On Feb. 3, 2011, corrections officers at the Lewisburg federal penitentiary in central Pennsylvania arrived outside Sebastian Richardson’s cell door. With them was a man looking agitated, rocking back and forth and staring down at Richardson, who at 4 feet, 11 inches was nicknamed “Bam Bam.”
The man, officers told Richardson, was his new cellmate. The two would spend nearly 24 hours a day celled together in a concrete room smaller than a parking space.
Richardson, 51, didn’t know his new cellmate’s name; only that he went by the nickname “The Prophet.” Lenelle Gray, a former Lewisburg inmate, said The Prophet had a habit of screaming songs or shouting the spelling of words for hours, as though competing in his own private spelling bee. There were also rumors that he had assaulted more than 20 previous cellmates.
“Every cellie he get, he always end up fighting. He was just crazy,” Gray said in an interview.
“He’s Lewisburg’s weapon,” former Lewisburg inmate Deangelo Moore said of The Prophet. “If he like you, he like you.
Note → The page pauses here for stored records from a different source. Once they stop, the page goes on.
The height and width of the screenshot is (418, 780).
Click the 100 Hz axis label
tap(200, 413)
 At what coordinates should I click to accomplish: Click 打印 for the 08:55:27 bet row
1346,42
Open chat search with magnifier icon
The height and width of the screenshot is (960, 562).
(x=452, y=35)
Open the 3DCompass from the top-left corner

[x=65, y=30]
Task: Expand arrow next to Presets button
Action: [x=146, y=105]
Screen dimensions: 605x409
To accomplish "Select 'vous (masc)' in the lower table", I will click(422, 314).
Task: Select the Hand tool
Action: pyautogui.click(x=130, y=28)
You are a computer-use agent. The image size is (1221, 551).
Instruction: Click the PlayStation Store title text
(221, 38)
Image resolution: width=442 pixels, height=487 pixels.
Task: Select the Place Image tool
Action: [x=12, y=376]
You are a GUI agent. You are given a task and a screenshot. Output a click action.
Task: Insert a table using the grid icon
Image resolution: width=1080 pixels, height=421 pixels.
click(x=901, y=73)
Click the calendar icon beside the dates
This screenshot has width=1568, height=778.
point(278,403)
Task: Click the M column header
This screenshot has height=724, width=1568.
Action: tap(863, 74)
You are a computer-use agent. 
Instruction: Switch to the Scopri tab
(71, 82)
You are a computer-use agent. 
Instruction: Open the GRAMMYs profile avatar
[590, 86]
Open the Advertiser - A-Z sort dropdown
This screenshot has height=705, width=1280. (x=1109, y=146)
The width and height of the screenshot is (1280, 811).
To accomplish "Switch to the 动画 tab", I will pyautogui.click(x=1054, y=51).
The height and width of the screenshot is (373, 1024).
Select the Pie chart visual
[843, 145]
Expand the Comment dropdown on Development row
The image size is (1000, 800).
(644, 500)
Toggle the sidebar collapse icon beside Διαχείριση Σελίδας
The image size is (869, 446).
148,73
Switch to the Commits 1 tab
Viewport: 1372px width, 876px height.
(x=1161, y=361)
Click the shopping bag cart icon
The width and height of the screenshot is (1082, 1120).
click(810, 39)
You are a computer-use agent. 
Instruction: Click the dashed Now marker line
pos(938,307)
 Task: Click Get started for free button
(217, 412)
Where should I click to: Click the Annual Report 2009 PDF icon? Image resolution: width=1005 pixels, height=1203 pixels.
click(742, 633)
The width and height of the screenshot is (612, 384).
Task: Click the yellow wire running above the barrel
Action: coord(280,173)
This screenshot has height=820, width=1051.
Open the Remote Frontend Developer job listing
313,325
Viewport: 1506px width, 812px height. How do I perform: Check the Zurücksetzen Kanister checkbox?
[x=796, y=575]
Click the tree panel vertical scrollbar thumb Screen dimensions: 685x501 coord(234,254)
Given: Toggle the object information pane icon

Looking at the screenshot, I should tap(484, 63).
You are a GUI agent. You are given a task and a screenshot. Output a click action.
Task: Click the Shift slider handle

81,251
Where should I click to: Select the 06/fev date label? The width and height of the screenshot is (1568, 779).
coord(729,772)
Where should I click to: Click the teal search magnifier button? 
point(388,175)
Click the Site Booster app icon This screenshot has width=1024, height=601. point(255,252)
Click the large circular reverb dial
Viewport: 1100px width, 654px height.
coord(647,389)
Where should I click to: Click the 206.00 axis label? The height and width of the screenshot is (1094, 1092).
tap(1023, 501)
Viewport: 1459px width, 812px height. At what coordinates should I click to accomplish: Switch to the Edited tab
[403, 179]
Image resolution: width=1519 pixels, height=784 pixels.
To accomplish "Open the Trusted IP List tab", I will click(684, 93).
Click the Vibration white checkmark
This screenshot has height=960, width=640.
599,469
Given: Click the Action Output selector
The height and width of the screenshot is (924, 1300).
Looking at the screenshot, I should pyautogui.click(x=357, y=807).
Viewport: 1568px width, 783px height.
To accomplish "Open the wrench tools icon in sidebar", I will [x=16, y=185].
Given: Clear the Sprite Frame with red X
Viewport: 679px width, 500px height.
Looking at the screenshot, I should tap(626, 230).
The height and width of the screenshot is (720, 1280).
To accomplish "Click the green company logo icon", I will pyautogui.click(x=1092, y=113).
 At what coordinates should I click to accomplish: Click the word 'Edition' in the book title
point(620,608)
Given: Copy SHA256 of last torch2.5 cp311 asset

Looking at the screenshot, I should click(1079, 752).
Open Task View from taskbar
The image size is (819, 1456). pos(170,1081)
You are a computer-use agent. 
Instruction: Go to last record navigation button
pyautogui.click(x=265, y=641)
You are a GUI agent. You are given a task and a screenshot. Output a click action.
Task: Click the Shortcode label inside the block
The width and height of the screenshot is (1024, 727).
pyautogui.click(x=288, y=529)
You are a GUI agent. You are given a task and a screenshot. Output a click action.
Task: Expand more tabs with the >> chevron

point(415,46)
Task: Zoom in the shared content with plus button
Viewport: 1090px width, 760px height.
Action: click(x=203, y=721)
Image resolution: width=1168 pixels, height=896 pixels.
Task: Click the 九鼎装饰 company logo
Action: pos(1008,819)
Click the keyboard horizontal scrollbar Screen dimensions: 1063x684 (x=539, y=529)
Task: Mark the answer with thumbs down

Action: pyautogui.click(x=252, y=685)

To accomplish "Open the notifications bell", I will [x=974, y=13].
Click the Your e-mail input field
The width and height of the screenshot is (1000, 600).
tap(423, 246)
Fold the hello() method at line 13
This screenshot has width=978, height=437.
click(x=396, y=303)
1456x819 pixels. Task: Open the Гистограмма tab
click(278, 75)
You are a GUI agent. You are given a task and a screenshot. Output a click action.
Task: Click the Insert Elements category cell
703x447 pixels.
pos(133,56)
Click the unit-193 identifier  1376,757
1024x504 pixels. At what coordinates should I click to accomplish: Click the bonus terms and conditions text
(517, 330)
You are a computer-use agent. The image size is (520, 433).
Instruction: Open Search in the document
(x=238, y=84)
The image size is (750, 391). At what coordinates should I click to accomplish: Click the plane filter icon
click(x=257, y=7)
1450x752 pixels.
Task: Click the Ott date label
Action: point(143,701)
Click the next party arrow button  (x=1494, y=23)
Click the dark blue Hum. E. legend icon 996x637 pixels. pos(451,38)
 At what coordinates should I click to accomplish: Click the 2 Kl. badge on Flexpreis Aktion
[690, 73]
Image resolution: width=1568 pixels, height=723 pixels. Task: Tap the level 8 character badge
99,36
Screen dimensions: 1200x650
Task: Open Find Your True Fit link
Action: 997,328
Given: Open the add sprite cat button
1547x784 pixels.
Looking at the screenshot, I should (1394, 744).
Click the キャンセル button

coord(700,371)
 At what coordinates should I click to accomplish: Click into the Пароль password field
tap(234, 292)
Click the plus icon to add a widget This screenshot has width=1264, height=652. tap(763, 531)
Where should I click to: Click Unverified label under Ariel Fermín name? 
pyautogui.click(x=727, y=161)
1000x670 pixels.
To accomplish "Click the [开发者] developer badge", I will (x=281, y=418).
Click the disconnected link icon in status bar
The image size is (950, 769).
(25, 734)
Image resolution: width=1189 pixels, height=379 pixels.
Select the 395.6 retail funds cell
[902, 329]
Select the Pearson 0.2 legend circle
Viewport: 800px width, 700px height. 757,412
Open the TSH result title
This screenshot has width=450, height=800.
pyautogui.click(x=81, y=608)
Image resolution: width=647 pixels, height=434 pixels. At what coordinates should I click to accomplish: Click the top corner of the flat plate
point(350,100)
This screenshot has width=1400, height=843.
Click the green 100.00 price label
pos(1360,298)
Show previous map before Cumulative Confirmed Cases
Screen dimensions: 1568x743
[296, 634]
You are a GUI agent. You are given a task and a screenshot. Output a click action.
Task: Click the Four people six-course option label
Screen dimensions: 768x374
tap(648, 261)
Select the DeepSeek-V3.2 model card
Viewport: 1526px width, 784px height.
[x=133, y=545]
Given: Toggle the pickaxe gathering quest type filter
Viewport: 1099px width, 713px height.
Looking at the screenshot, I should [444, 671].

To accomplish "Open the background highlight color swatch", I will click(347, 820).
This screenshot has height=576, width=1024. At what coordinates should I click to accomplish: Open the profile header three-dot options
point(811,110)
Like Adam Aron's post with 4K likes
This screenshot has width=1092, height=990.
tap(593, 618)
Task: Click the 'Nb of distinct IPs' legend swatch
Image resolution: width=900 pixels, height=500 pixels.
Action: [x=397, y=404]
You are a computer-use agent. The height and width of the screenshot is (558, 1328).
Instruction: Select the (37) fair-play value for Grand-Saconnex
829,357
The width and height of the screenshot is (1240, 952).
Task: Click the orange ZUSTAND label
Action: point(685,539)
But if he don’t, he’s your worst enemy.”
So when officers told Richardson to cuff up — put his hands through the food slot to get handcuffed — and step aside to make room for his new cellmate, he refused.
The details of Richardson’s story are laid out in a lawsuit he filed against the Bureau of Prisons and the agency’s response to that lawsuit — and are reinforced by Richardson’s letters from prison and interviews with former inmates.